SASO: Joint 3D Semantic-Instance Segmentation via Multi-scale Semantic Association and Salient Point Clustering Optimization
Jingang Tan, Lili Chen, Kangru Wang, Jingquan Peng, Jiamao Li, Xiaolin, Zhang

TL;DR
SASO introduces a joint 3D segmentation framework combining multi-scale semantic association and salient point clustering optimization, improving indoor scene understanding by addressing context and data imbalance.
Contribution
The paper presents novel modules for semantic and instance segmentation, integrating clustering into training and balancing category distribution in 3D point cloud analysis.
Findings
Outperforms state-of-the-art on benchmark datasets
Effective handling of class imbalance in indoor scenes
Improved accuracy in semantic and instance segmentation
Abstract
We propose a novel 3D point cloud segmentation framework named SASO, which jointly performs semantic and instance segmentation tasks.
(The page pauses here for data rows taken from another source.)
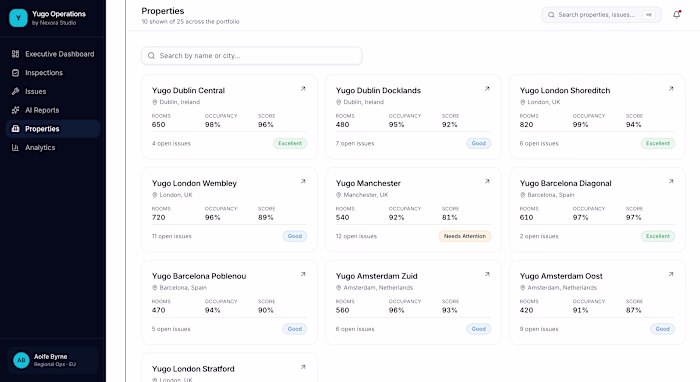Open Yugo Dublin Docklands via arrow icon
The height and width of the screenshot is (382, 700).
(487, 89)
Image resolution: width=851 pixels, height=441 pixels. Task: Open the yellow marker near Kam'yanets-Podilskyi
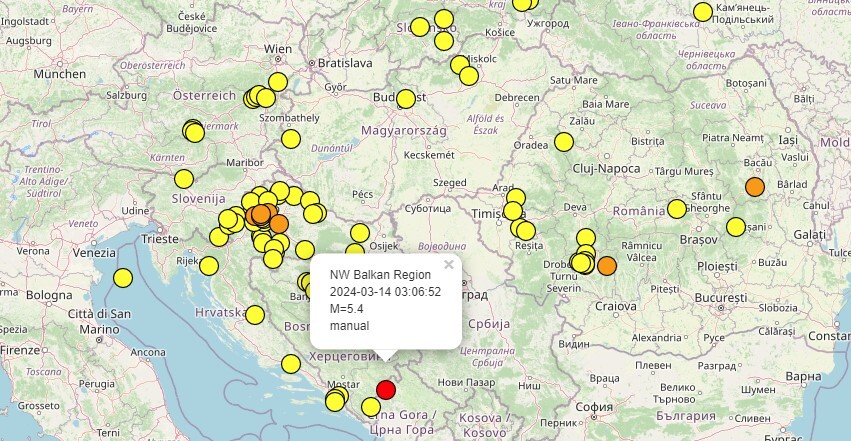703,12
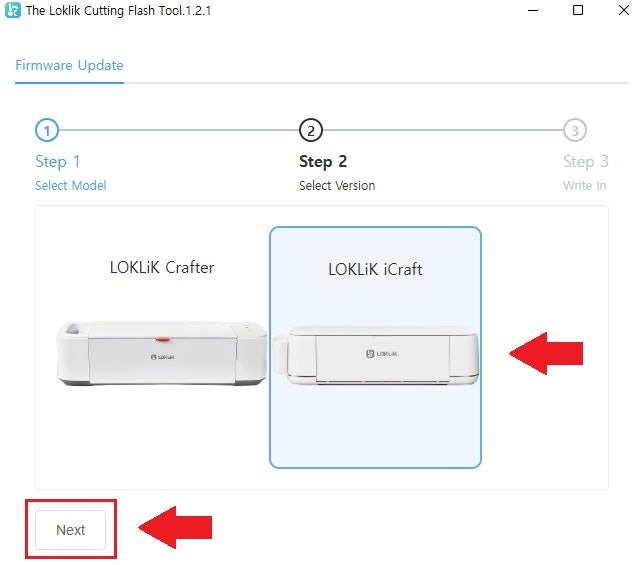Select the step 2 circle indicator
Viewport: 643px width, 565px height.
[311, 131]
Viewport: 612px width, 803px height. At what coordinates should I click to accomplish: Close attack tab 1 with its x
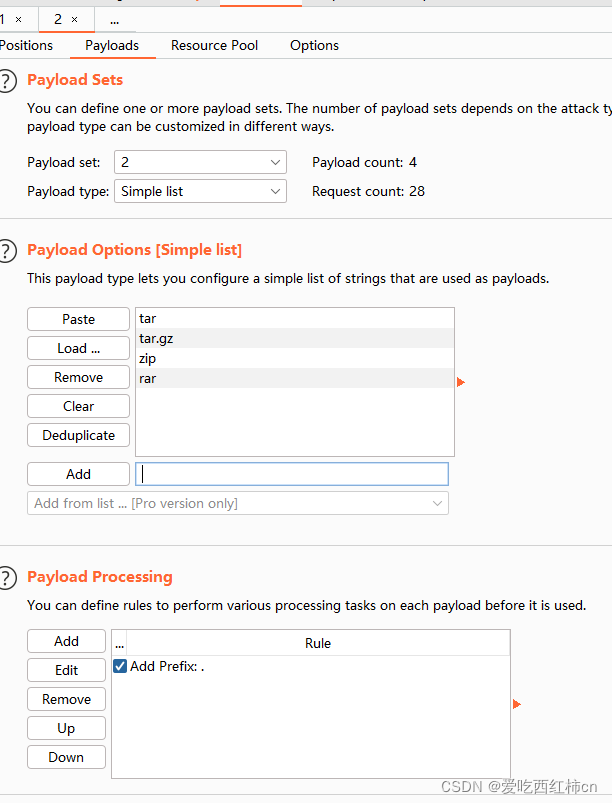18,19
For semantic segmentation task, inspired by the inherent correlation among objects in spatial context, we propose a Multi-scale Semantic Association (MSA) module to explore the constructive effects of the semantic context information. For instance segmentation task, different from previous works that utilize clustering only in inference procedure, we propose a Salient Point Clustering Optimization (SPCO) module to introduce a clustering procedure into the training process and impel the network focusing on points that are difficult to be distinguished. In addition, because of the inherent structures of indoor scenes, the imbalance problem of the category distribution is rarely considered but severely limits the performance of 3D scene perception. To…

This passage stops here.